Reproduce the records starting at the line that contains "Click the blue diamond frequency marker" and ending after the line that contains "[x=166, y=19]", and leave out the pictures.

--

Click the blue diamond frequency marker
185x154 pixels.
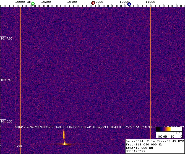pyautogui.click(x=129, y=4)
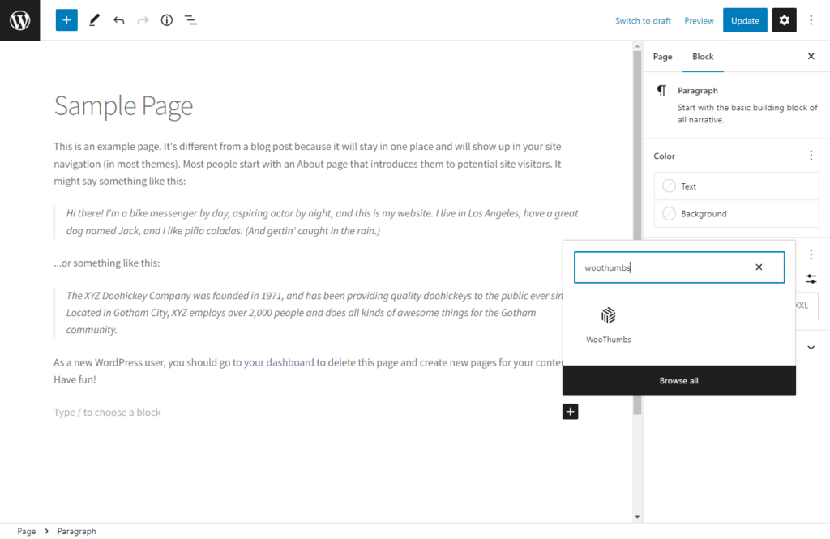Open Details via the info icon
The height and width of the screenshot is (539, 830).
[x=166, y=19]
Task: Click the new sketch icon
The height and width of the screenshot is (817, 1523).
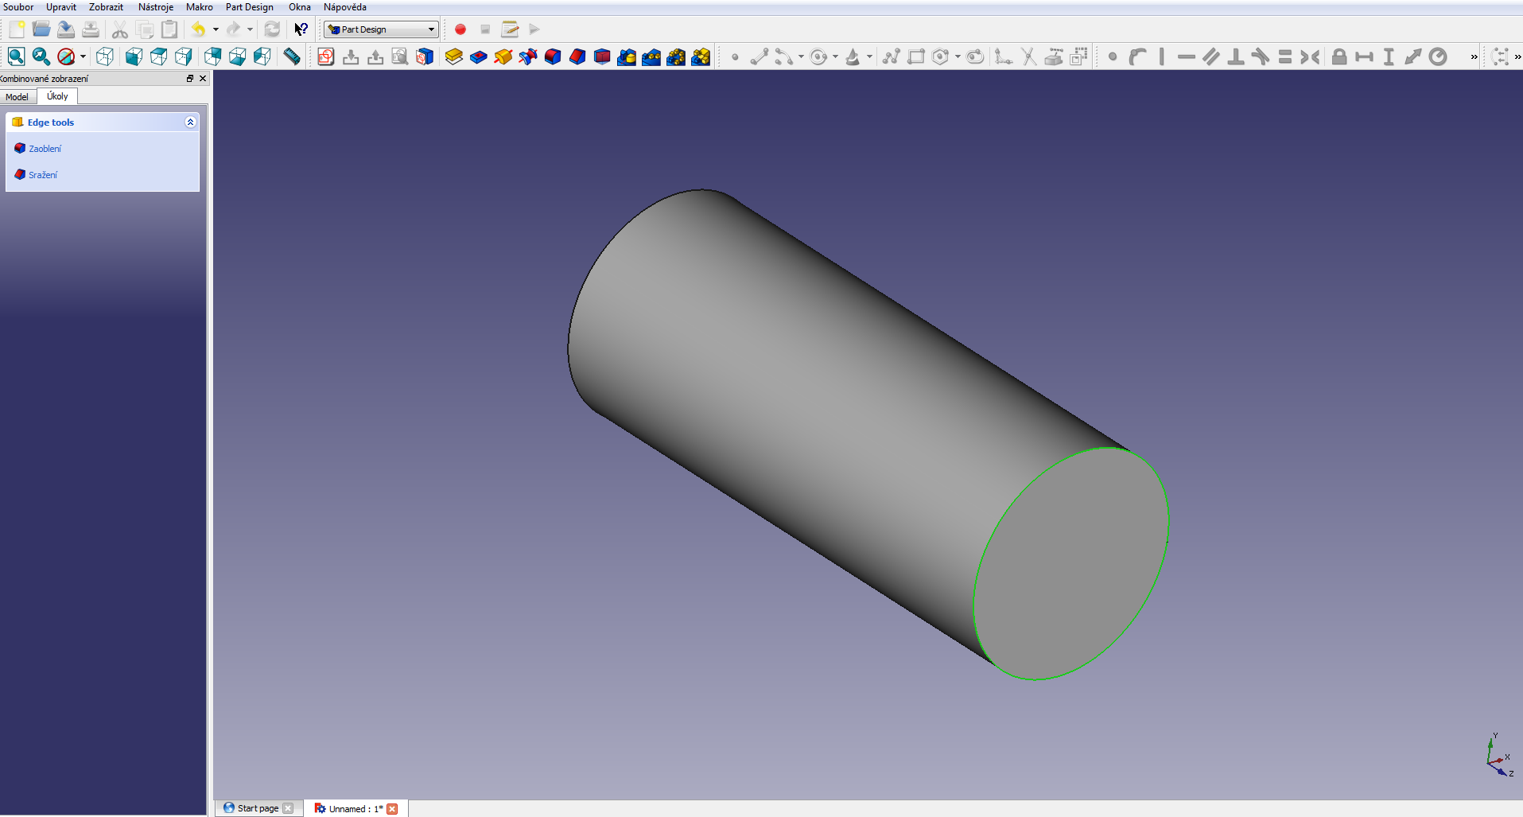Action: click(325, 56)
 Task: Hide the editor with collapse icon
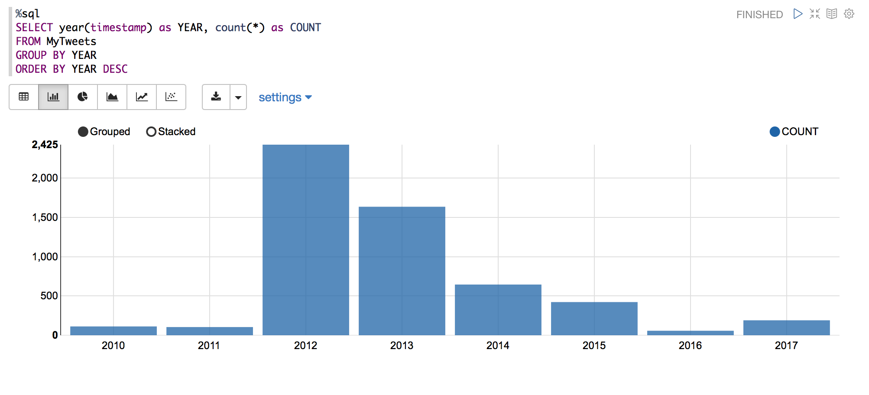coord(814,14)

--

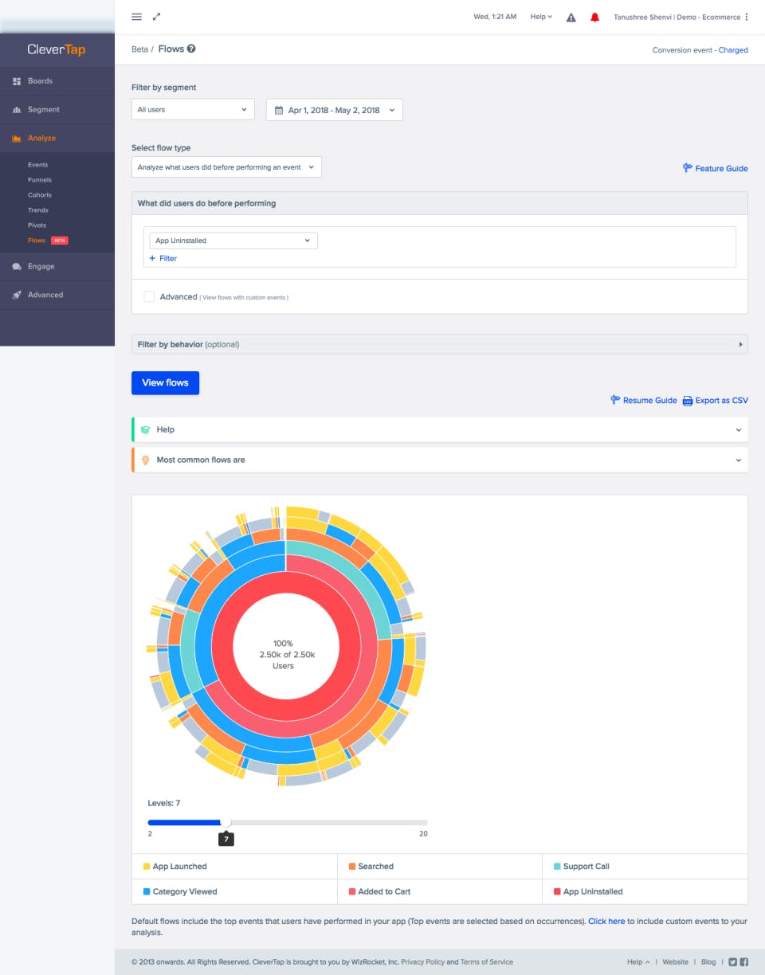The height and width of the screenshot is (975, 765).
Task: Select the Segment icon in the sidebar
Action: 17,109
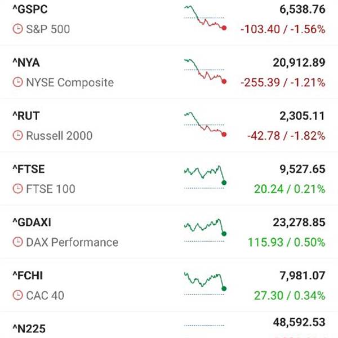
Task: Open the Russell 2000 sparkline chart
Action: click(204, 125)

--

● THE SOLUTION:
Click the blue diamond frequency marker
185x154 pixels.
pyautogui.click(x=129, y=4)
Open Details via the info icon
The height and width of the screenshot is (539, 830).
[x=166, y=19]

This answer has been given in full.